» **Supplied data**
'''
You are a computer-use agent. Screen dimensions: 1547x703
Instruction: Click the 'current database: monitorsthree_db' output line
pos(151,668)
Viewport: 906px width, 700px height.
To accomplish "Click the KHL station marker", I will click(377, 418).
'''
'''
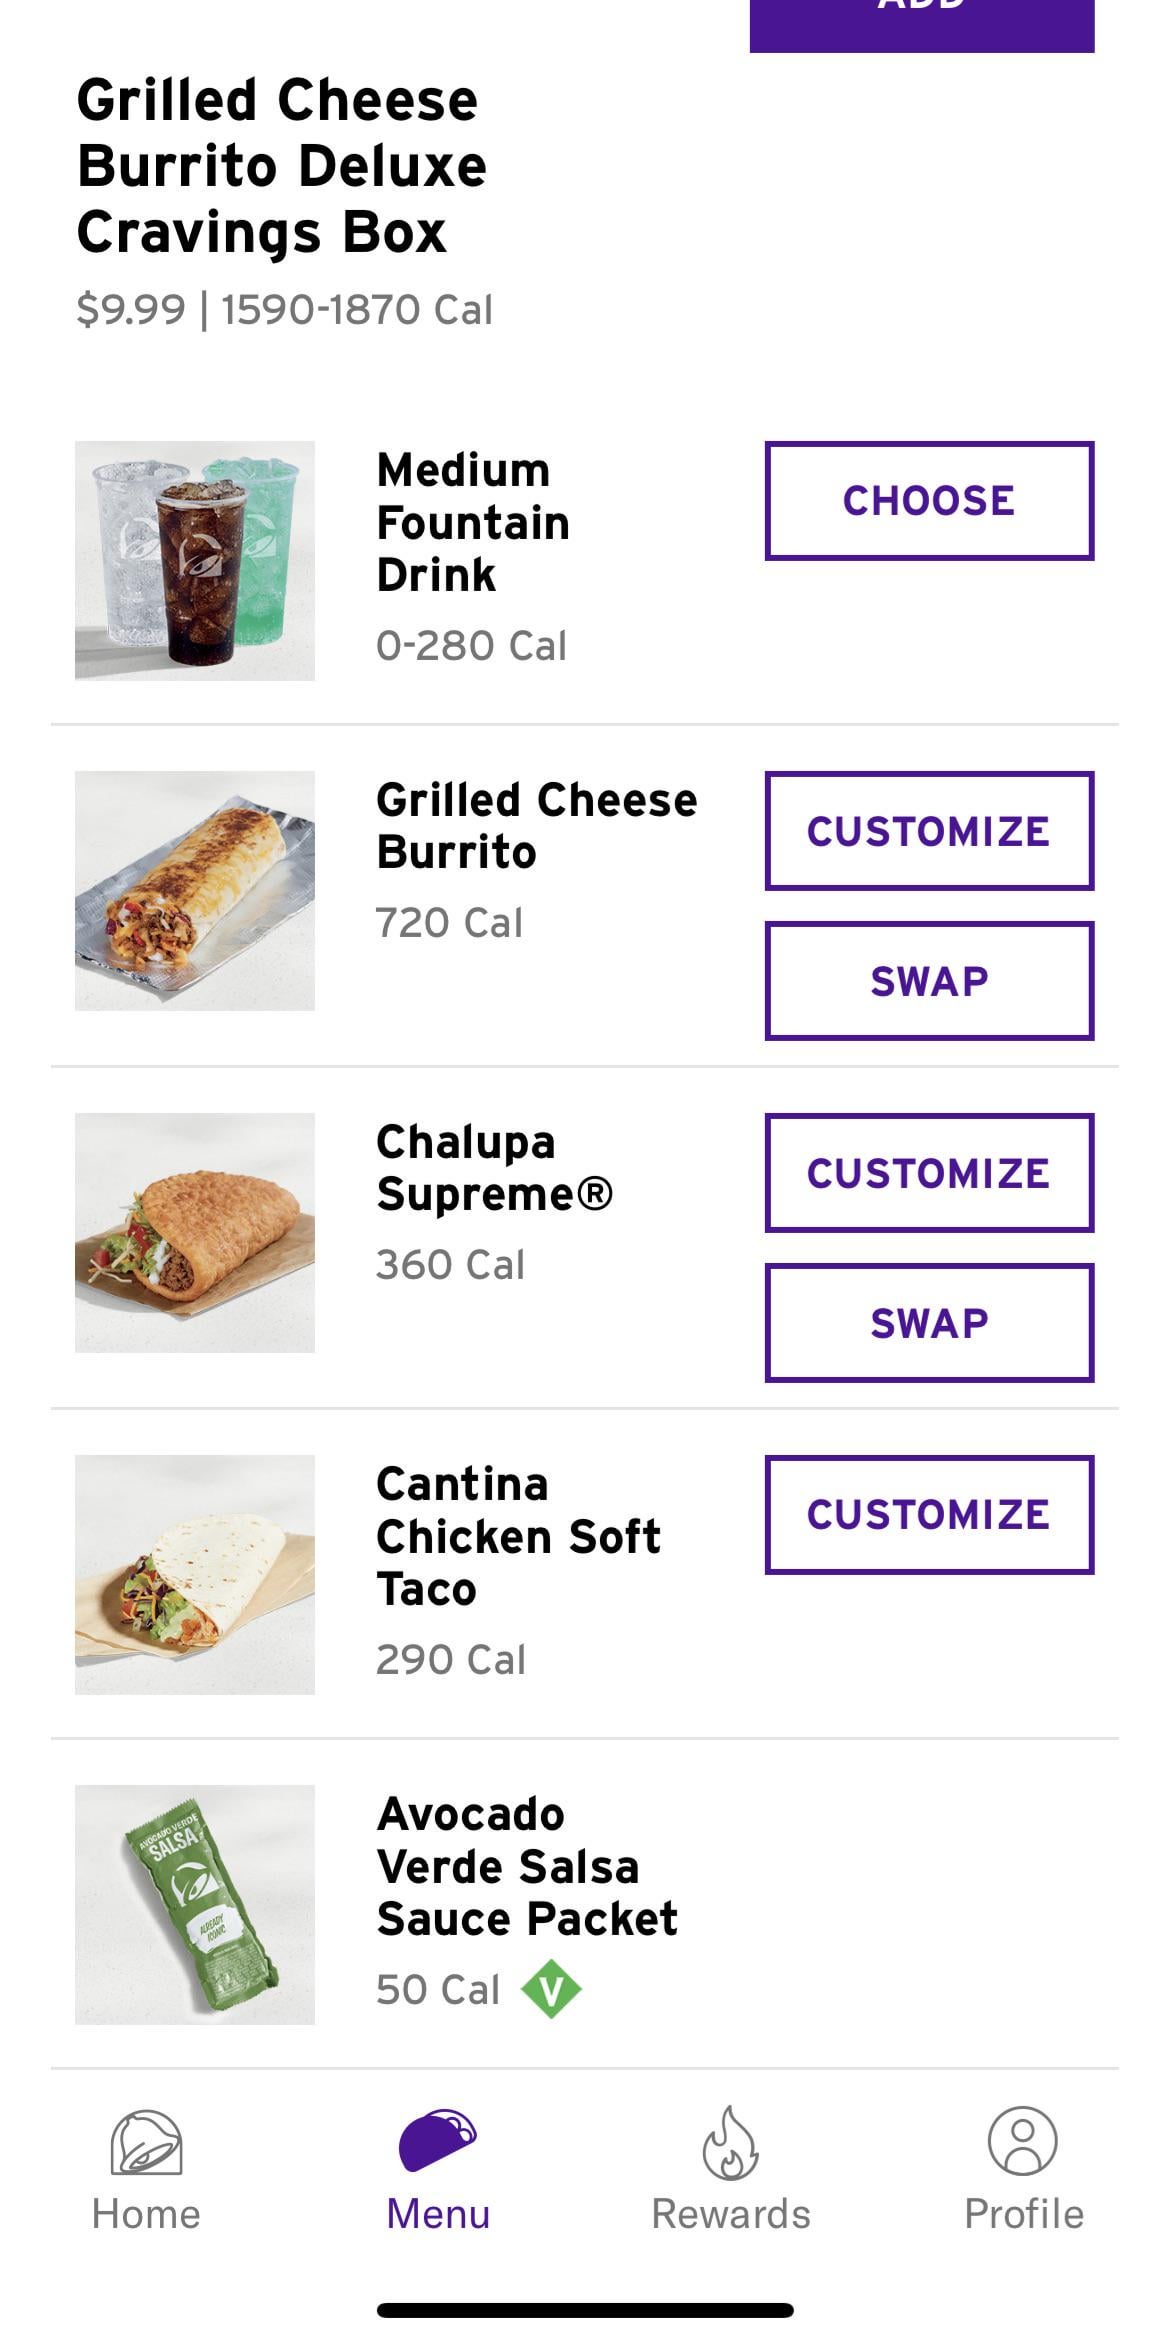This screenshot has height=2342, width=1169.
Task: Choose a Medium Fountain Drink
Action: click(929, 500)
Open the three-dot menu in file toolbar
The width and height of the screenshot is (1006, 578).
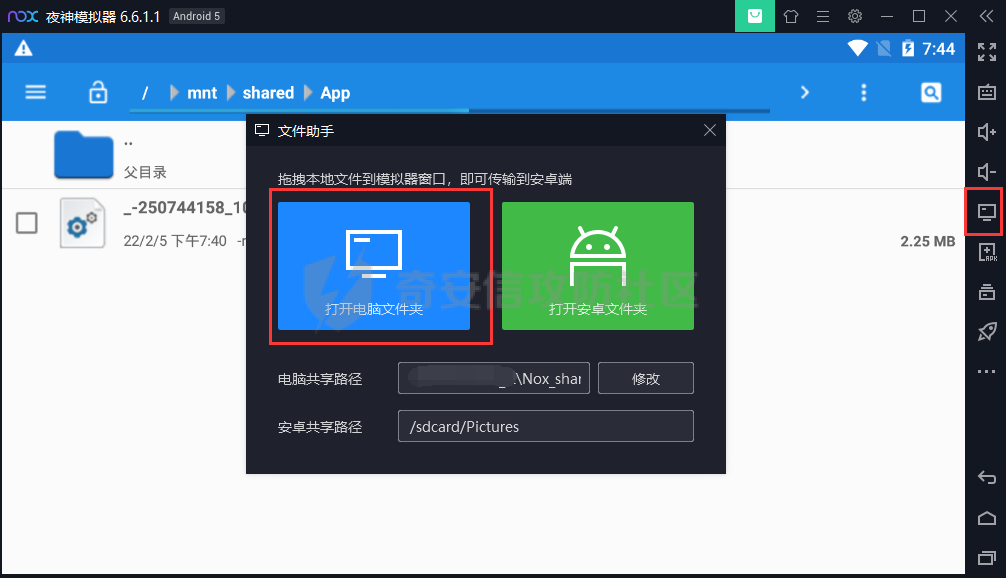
'''
» **Exercise**
Repeat the entries word for word, starting at the line that contains "Open the three-dot menu in file toolbar" and ending at the line that contains "The width and".

» **Written response**
Open the three-dot menu in file toolbar
The width and height of the screenshot is (1006, 578).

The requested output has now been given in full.